* Begin *

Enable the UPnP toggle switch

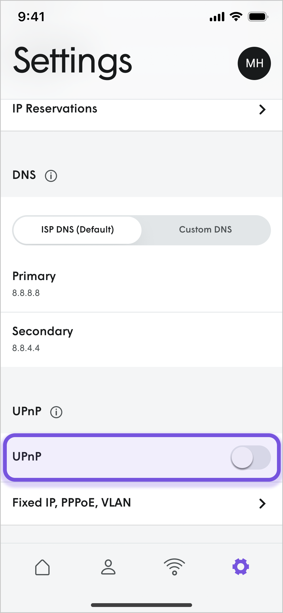[250, 457]
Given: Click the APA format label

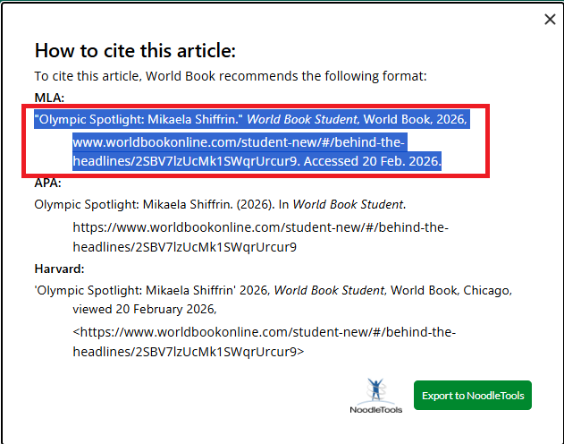Looking at the screenshot, I should [x=47, y=184].
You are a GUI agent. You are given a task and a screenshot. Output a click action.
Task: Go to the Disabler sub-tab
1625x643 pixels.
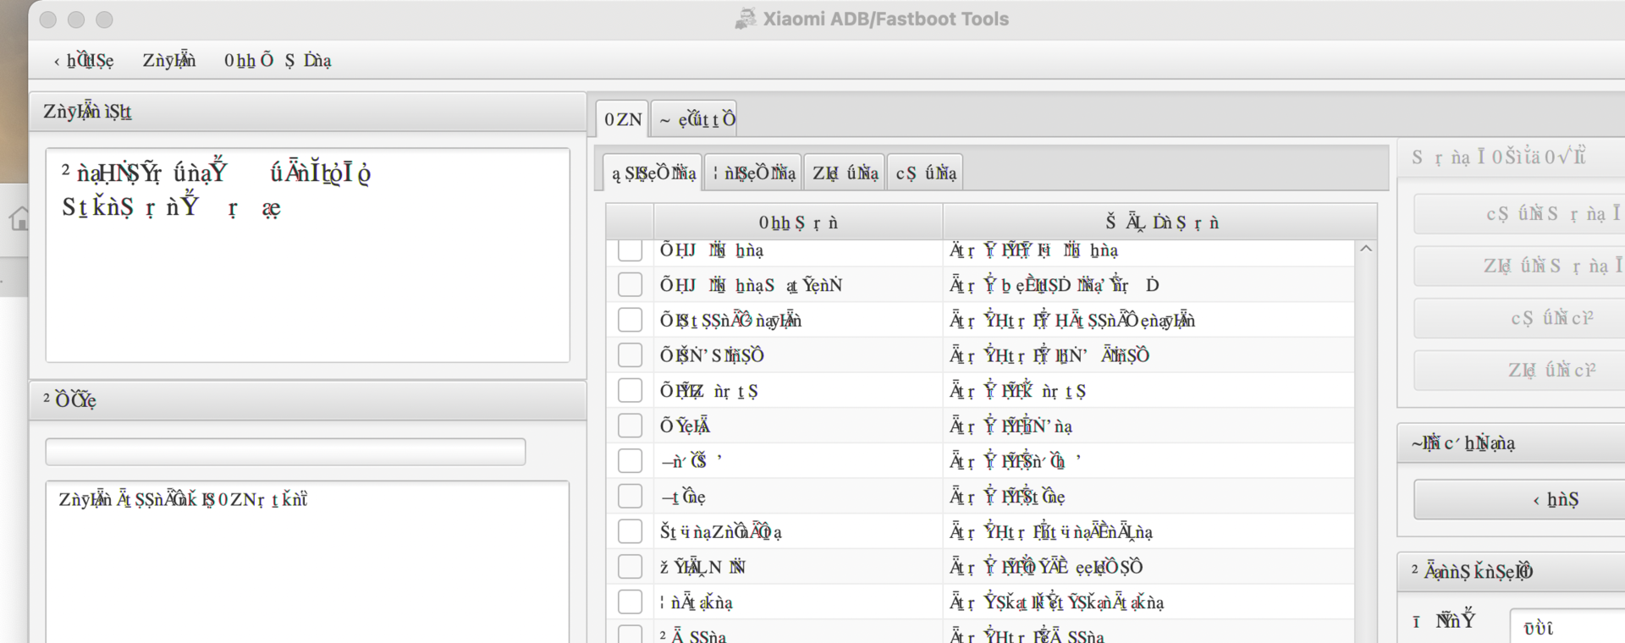point(844,173)
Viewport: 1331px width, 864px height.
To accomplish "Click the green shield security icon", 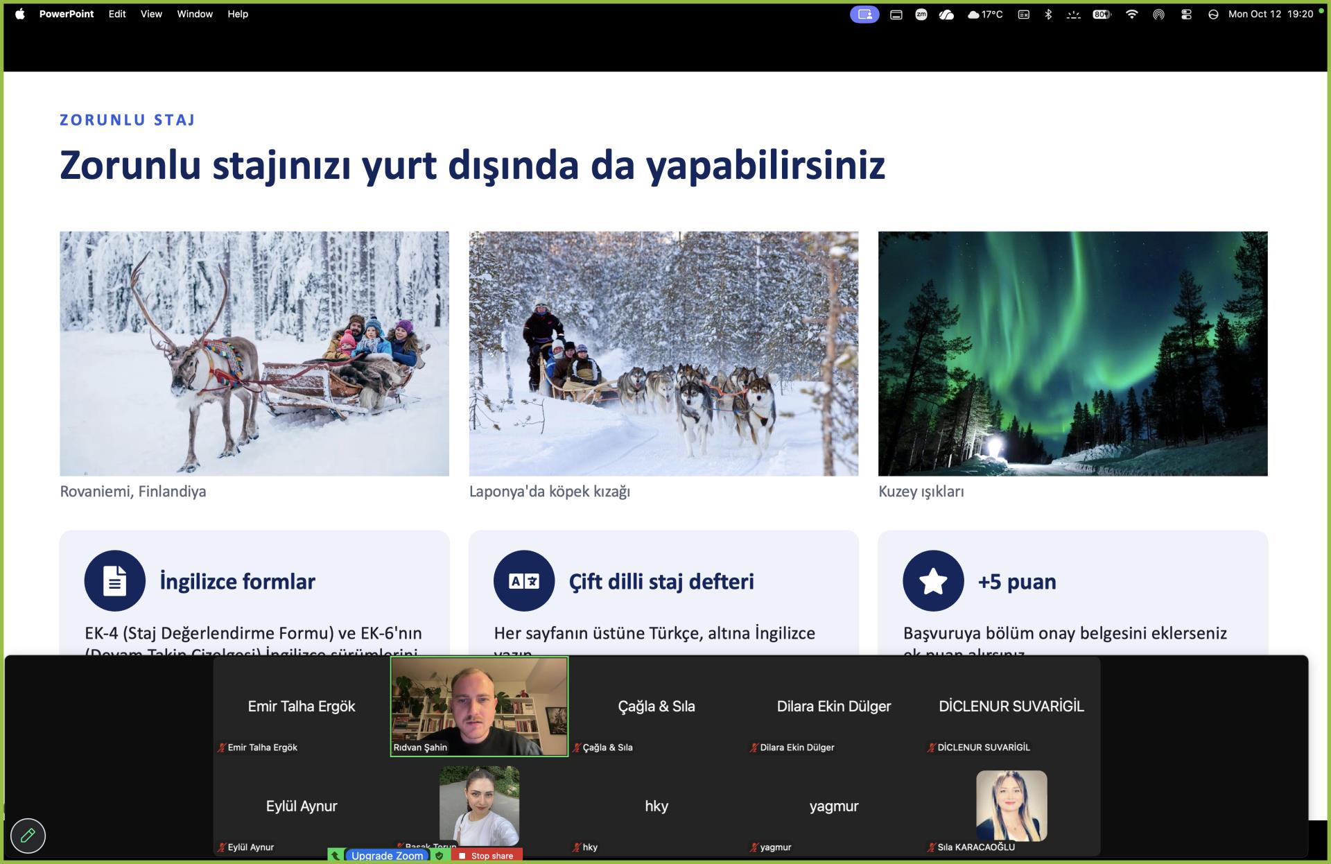I will [440, 856].
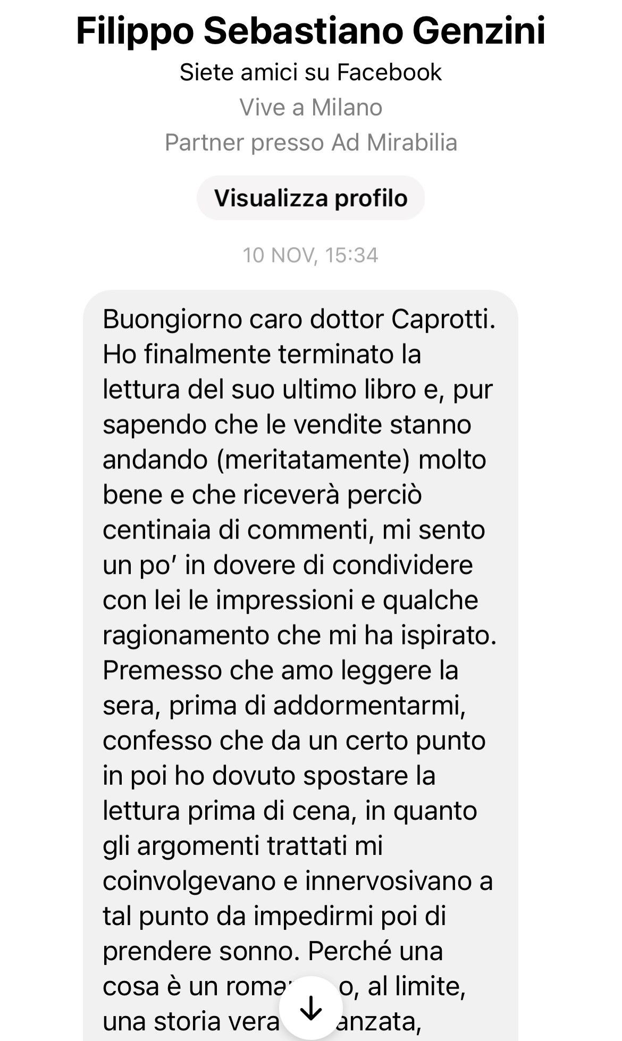Click the line 'coinvolgevano e innervosivano a'
The width and height of the screenshot is (622, 1041).
pos(298,882)
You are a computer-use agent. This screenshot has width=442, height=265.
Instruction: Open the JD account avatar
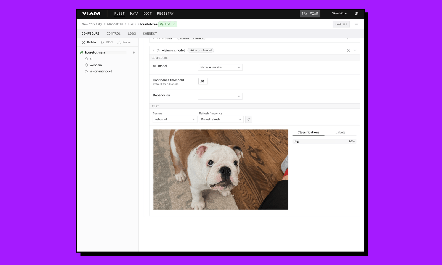coord(356,13)
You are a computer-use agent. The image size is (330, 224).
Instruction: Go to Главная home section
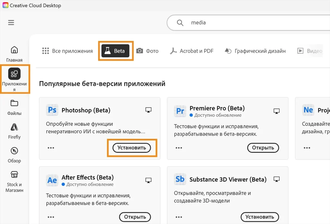[14, 54]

* End *

**OBJECTIVE:** Copy everything from the line containing "You are a computer-use agent. The" down to the last of the rows, word for word. Leave the pictures out of your copy.

**COMPLETE RESPONSE:**
You are a computer-use agent. The image size is (330, 224).
Instruction: Go to Главная home section
[14, 54]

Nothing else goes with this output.